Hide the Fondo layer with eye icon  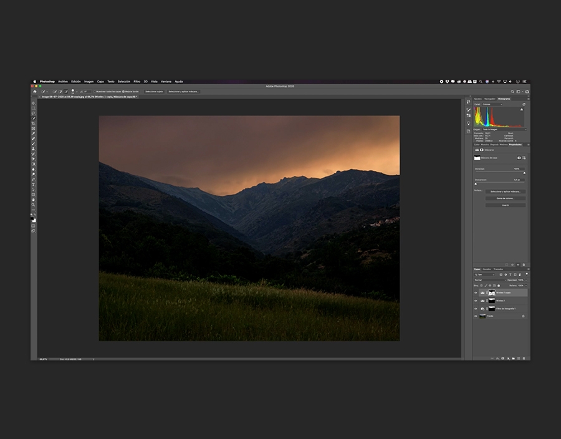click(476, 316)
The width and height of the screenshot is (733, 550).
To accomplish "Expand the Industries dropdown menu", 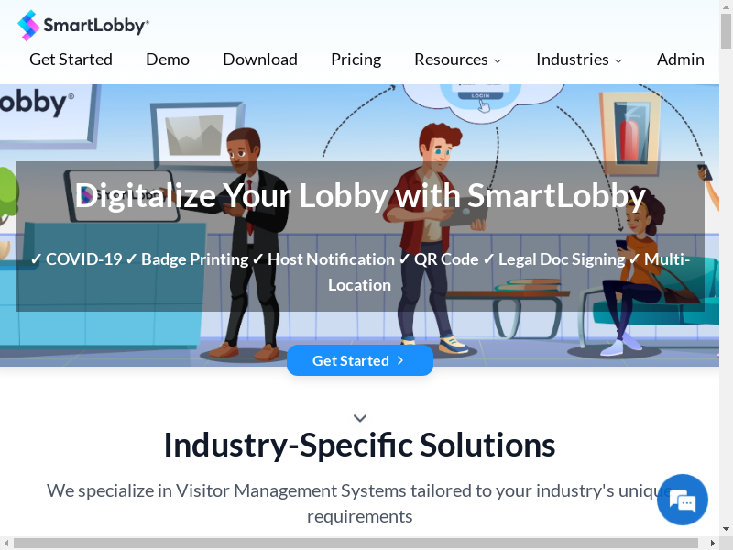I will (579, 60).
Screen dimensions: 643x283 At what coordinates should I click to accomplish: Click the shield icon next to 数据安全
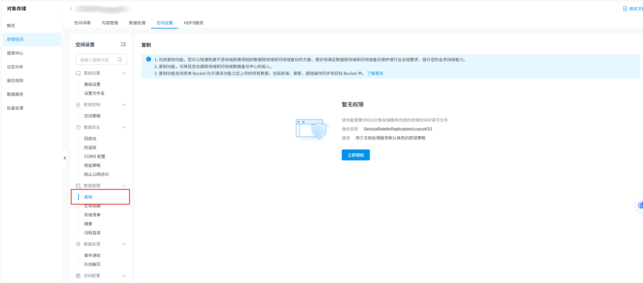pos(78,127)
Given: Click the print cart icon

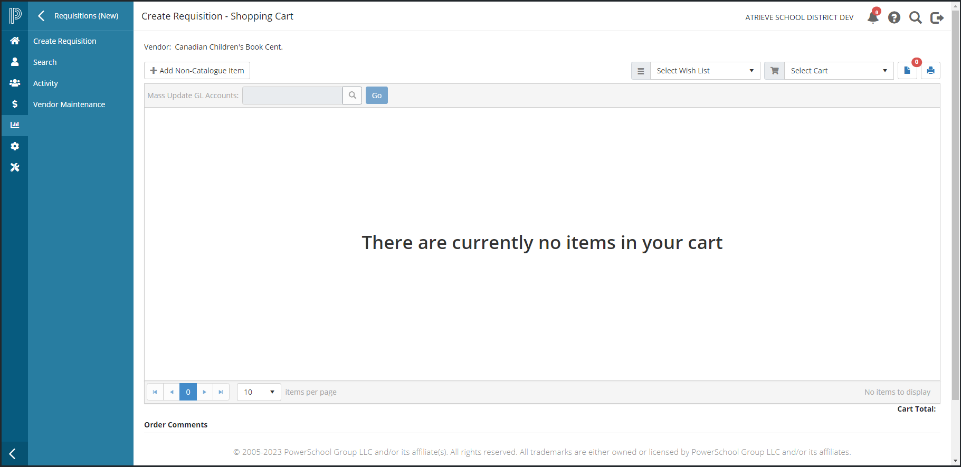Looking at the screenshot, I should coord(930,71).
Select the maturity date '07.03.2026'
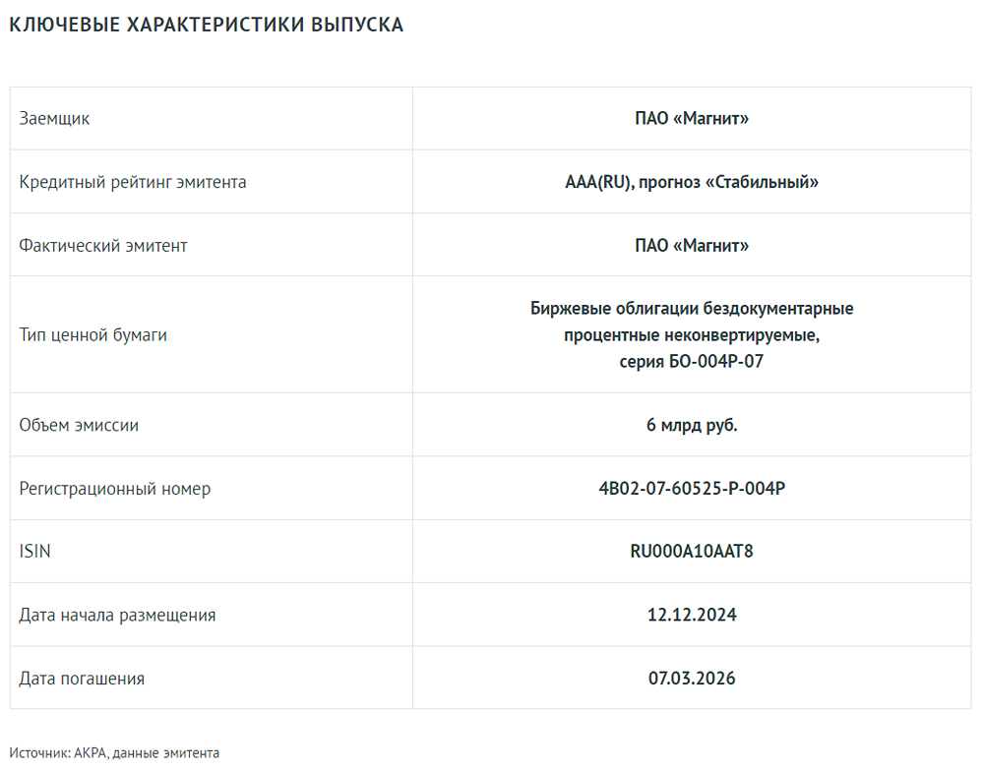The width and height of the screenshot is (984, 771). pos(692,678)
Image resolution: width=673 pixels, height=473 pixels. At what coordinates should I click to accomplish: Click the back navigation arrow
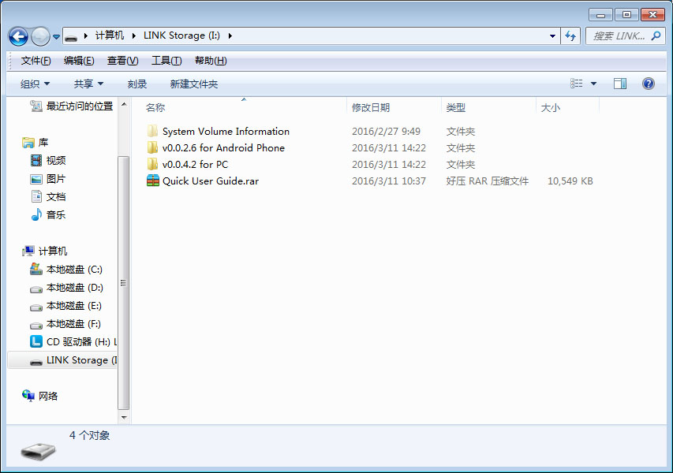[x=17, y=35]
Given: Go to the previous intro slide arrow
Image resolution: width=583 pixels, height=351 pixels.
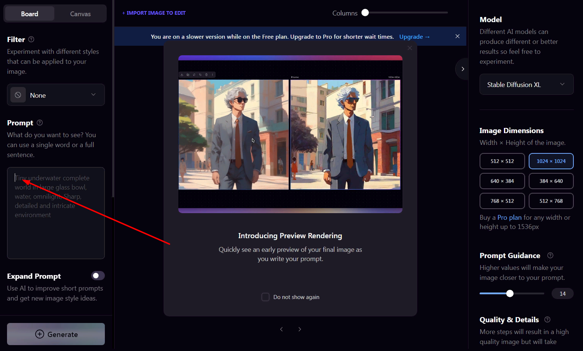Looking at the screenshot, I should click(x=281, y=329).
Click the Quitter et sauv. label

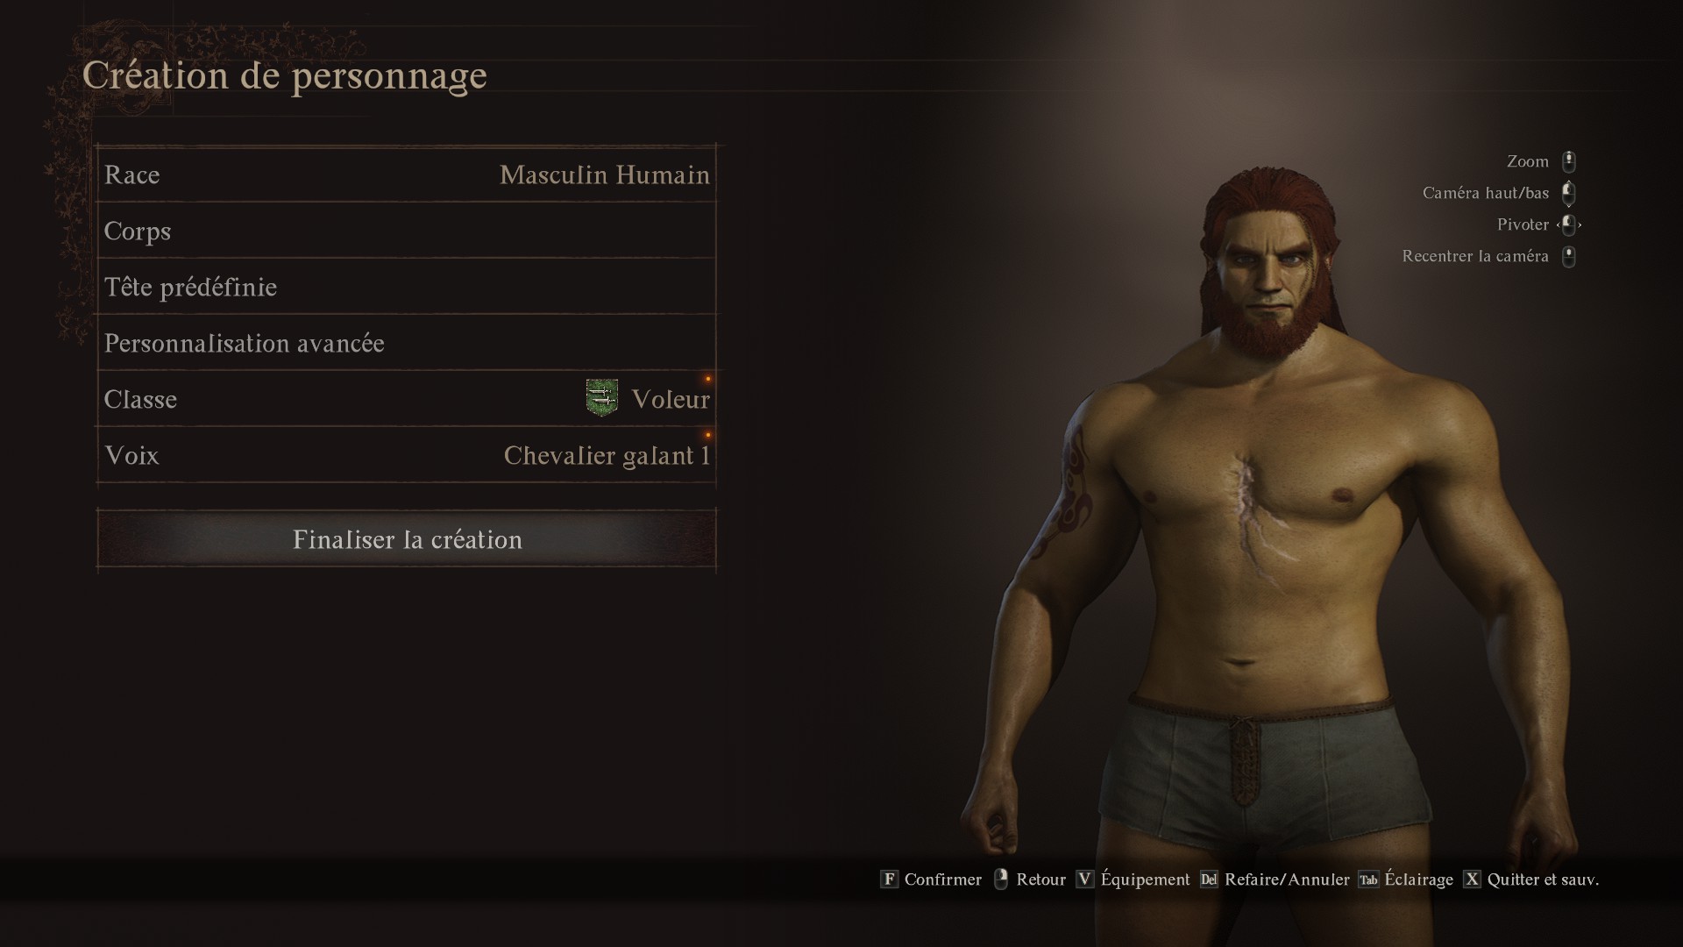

────────

> **Objective**:
Put everything from the line containing "Image resolution: width=673" down to the last of the lines above, both included, into a numbered list. Skip blank lines and leave the pictures out.

> **Written solution**:
1. Image resolution: width=673 pixels, height=473 pixels. At what coordinates should I click to accomplish: Click the back navigation arrow
2. [x=17, y=35]
3. Given: Go to the previous intro slide arrow
4. Image resolution: width=583 pixels, height=351 pixels.
5. Looking at the screenshot, I should click(x=281, y=329).
6. Click the Quitter et sauv. label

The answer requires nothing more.